Memory4less.com Offers Solid state Drives

Solid state isn’t the only thing looming on the horizon in the enterprise storage drive space. Drive makers say small-factor (2.5-inch) SAS is poised to encroach on 3.5-inch Fibre Channel’s turf in storage arrays.
Seagate is eyeing enterprise storage arrays with drives such as the Savvio 10k.3 that it launched this week. At 300GB, the self-encrypting drive offers more than twice the capacity of Seagate’s previous SAS drives. It also supports the SAS 2 interface. SAS 2 includes 6 Gbit/s speed and other enterprise features likely to show up in storage systems by next year.
“300-gig drives will be more attractive to storage vendors, and they’re starting to find the small form factor drives more compelling,” said Henry Fabian, executive director of marketing for Seagate’s enterprise business. “You’ll start to see the small form factor ship in the second half of the year in storage arrays because of higher capacity and lower power requirements.”

Joel Hagberg, VP of business development for Seagate rival Fujitsu Computer Products of America, also sees small form factor SAS coming on strong in enterprise storage. “The storage vendors all recognize there is a shift coming as we get to 300 gigs or 600 gigs in the next couple of years in the 2.5-inch package,” he said. “We’re cutting power in half and the green initiative in storage is increasing.”
As for Fibre Channel, the drive makers agree you won’t see hard drives going above the current 4-Gbit/s bandwidth level.
“Four-gig is the end of the road for Fibre Channel on the device level,” Hagberg said. “All the external storage vendors are looking to migrate to SAS.”
By the way, Hagberg says Fujitsu isn’t buying into the solid state hype for enterprise storage yet.
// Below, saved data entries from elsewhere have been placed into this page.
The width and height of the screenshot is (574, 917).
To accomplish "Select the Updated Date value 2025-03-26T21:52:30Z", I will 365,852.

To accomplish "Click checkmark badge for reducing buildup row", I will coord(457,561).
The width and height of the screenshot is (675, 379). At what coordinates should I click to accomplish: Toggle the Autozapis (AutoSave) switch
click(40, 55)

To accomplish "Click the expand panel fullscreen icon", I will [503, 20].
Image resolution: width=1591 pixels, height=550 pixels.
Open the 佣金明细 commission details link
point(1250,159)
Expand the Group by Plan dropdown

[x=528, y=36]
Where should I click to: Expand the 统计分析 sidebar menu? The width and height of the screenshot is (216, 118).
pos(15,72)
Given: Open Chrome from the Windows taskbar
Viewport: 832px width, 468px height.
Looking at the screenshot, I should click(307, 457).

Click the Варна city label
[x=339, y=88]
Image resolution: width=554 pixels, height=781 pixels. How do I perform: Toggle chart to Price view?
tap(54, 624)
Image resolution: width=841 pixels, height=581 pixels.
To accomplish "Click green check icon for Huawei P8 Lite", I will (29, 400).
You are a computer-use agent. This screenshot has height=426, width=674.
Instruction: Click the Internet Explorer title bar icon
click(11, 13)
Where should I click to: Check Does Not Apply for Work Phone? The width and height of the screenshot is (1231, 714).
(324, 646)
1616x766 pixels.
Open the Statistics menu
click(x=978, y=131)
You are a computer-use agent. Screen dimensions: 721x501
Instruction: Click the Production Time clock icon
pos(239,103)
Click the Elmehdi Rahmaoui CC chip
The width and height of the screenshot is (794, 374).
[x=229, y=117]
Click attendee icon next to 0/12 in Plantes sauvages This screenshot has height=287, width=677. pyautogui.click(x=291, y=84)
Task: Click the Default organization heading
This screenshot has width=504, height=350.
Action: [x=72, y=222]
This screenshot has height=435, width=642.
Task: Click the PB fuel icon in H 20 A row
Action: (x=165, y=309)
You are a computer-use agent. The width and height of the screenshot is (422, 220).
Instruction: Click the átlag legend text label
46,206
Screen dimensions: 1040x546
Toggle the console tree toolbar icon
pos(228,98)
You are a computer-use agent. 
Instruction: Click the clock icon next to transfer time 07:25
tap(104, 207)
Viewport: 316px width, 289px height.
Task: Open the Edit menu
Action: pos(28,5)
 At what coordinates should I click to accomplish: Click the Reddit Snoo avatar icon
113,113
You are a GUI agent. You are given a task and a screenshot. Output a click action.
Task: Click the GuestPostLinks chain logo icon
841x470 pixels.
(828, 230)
He considers solid state to be a few years away from taking off in storage arrays.
“There’s a lot of industry buzz on solid state, and I have to chuckle,” he said. “I meet with engineers of all storage vendors and talk about the hype versus reality on solid state drives. Every notebook vendor released solid state in the last year. Are any of those vendors happy with those products? The answer is no. The specs of solid state performance look tremendous on paper, but a lot less is delivered in operation.”